В ноябре 1903 года Л. Г. Корнилов выехал в Индию с целью изучения оборонительной линии по реке Инд и организации Индо-Британской армии. Это была, пожалуй, самая безопасная из всех его командировок. Благодаря прошлым поездкам по Афганистану и Кашгарии Корнилов был хорошо известен британской разведке, и ему не было смысла скрываться. К тому же среди английского руководства он уже пользовался определенным авторитетом. Поэтому английские офицеры показывали Корнилову все, что не вызывало у них опасений, приглашали на смотры, парады, знакомили с жизнью гарнизонов, хотя при этом и пристально следили за каждым его шагом.
На полях Маньчжурии
Важным этапом военной биографии Л. Г. Корнилова стала русско-японская война. 27 января 1904 года все офицеры Петербургского гарнизона собрались в залах Зимнего дворца к высочайшему выходу на молебствие о даровании победы русскому оружию. Настроение у большинства было приподнятое. И лишь немногие понимали, в какую трудную войну ввязалась Россия.

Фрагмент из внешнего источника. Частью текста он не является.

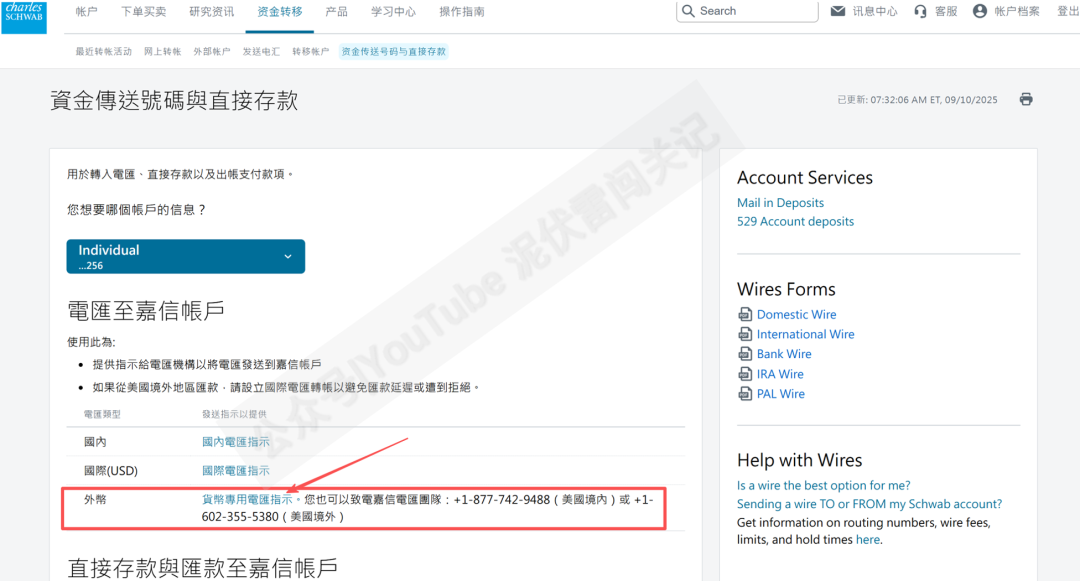
Task: Click the 529 Account deposits link
Action: click(795, 221)
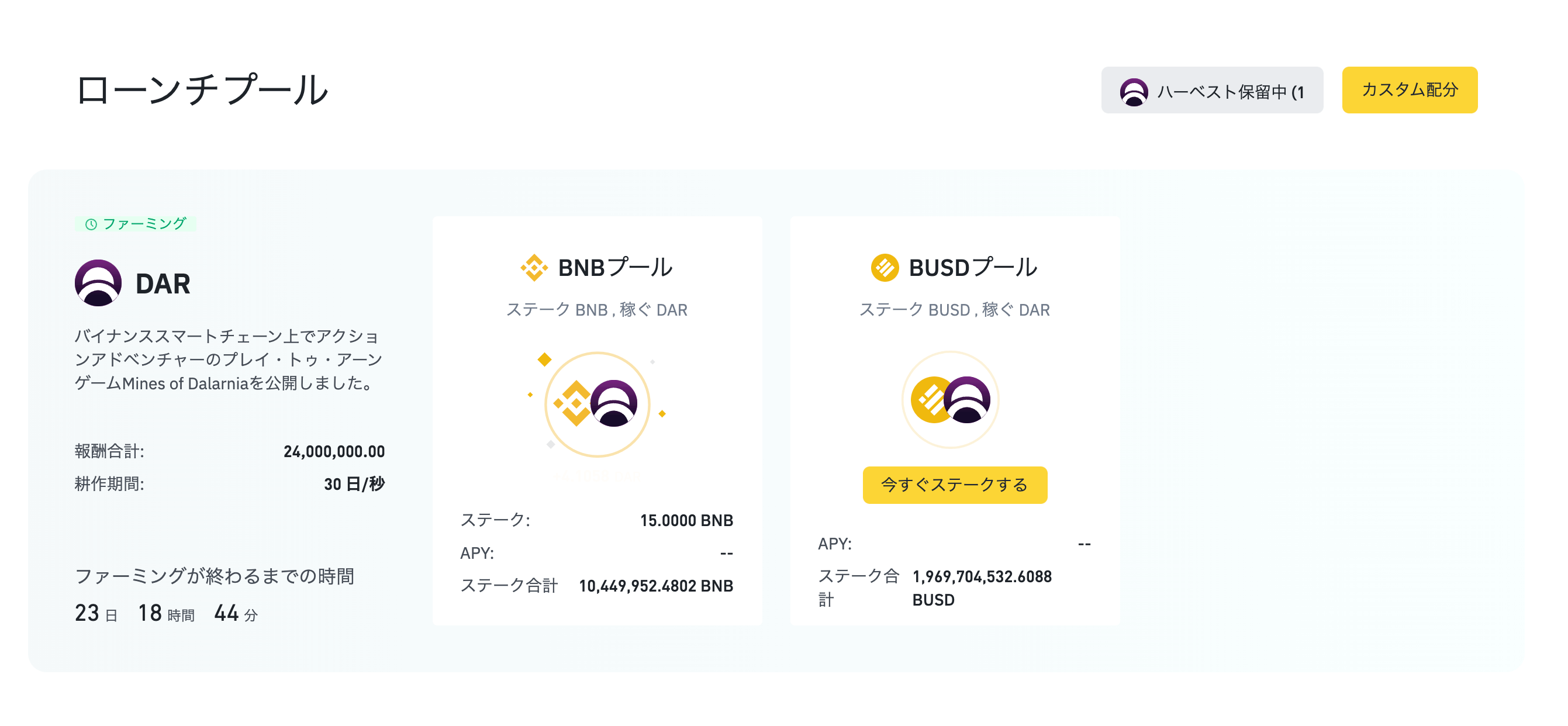The width and height of the screenshot is (1568, 726).
Task: Click the clock icon in ファーミング badge
Action: click(x=91, y=224)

Командующим войсками, предназначенными для действий в Маньчжурии, был назначен военный министр А. Н. Куропаткин – человек, безусловно, грамотный, имевший боевой опыт, но не имевший практики командования столь крупными объединениями во время войны. Когда он появился в зале Зимнего дворца, его встретили аплодисментами, и, как пишет военный корреспондент капитан Берг, «имя Куропаткина было у всех на устах». В то же время он отмечал, что сам военный министр был не радостен. «Он шел своей обычной тяжелой походкой, пасмурный, с опущенной вниз головой. В толпе говорили, что сегодня утром, когда стали известны в Петербурге события роковой порт-артурской ночи, он представил государю список лиц, которым могло быть вверено главное начальствование нашими военными силами в войне с Японией. Говорили, что в этом списке свое имя он поставил последним». Но Николай II выбрал именно его.